Deploy MinIO and Trino with Kubernetes

AJ AJ on AI/ML |
Deploy MinIO and Trino with Kubernetes

Trino (formerly Presto) is a SQL query engine - not a SQL database. Trino has eschewed the storage component of the SQL database to focus on only one thing - ultra-fast SQL querying. Trino is just a query engine and does not store data. Instead, Trino interacts with various databases or directly on object storage. Trino parses and analyzes the SQL query you pass in, creates and optimizes a query execution plan that includes the data sources, and then schedules worker nodes that are able to intelligently query the underlying databases they connect to.

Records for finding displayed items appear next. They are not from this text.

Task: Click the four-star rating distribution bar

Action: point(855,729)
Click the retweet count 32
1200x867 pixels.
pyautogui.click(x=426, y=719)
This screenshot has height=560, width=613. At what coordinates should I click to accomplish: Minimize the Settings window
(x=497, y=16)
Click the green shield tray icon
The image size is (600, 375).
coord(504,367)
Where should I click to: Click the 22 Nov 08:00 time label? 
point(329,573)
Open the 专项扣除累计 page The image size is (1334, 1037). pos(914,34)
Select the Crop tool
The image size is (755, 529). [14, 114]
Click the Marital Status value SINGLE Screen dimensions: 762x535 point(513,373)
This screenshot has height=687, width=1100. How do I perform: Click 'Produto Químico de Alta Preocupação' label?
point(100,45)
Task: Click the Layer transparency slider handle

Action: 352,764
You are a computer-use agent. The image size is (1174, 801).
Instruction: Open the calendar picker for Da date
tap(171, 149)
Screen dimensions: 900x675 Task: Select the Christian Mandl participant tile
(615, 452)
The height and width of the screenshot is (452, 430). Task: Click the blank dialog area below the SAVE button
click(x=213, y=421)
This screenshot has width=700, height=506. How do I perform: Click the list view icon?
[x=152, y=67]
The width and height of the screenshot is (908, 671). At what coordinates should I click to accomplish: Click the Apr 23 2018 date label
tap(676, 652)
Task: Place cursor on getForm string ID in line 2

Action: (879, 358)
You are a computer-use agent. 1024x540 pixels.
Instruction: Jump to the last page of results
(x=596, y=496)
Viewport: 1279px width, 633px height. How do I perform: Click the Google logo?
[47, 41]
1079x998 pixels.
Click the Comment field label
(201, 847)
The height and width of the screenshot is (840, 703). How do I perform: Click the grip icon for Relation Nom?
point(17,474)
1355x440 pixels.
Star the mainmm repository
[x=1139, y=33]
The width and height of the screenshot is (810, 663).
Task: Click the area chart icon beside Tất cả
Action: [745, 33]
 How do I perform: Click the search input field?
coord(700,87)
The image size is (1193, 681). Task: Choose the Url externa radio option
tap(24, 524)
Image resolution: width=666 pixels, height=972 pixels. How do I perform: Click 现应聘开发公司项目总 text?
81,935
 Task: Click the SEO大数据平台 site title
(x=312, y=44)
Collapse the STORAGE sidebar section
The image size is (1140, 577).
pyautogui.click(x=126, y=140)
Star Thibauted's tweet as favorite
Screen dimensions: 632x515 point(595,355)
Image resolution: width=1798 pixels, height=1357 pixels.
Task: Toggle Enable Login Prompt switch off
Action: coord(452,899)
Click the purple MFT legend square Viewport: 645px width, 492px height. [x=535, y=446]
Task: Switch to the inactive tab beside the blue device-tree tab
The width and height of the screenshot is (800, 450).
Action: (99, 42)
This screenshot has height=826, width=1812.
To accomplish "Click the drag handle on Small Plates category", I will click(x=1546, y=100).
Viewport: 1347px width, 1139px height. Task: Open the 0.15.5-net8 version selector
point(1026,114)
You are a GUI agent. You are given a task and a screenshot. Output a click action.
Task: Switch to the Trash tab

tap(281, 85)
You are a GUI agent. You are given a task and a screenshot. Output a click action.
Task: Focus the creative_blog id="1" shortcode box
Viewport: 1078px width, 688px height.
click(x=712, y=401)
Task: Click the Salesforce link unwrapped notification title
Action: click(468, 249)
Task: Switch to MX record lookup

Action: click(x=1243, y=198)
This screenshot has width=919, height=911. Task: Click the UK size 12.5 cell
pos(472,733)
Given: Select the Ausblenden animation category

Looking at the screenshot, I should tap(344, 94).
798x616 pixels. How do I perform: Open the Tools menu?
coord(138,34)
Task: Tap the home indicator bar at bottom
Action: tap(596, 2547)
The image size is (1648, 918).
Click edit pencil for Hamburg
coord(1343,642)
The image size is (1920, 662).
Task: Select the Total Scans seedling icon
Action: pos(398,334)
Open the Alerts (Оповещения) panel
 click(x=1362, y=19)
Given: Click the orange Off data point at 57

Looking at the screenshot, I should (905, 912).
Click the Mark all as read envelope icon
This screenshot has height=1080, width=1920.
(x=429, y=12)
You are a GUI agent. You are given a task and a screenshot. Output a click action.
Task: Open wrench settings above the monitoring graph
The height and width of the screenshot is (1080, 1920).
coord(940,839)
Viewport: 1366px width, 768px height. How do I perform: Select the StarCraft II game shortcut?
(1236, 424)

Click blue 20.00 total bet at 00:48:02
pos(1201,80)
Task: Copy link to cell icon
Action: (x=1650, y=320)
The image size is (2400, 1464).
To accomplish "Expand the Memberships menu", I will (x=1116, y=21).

MinIO is frequently used to store data from AI/ML Workloads, Datalakes to lake houses whether it be Dremio, Hive, Hudi, StarRocks or any of the other dozen or so great AI/ML tools solutions. MinIO is more efficient when used as the primary storage layer, which decreases total cost of ownership for the data stored, plus you get the added benefits of writing data to MinIO that is immutable, versioned and protected by erasure coding. In addition, saving data to MinIO object storage makes it available to other cloud native machine learning and analytics applications.

In this tutorial, we'll deploy a cohesive system that allows distributed SQL querying across large datasets stored in Minio, with Trino leveraging metadata from Hive Metastore and table schemas from Redis.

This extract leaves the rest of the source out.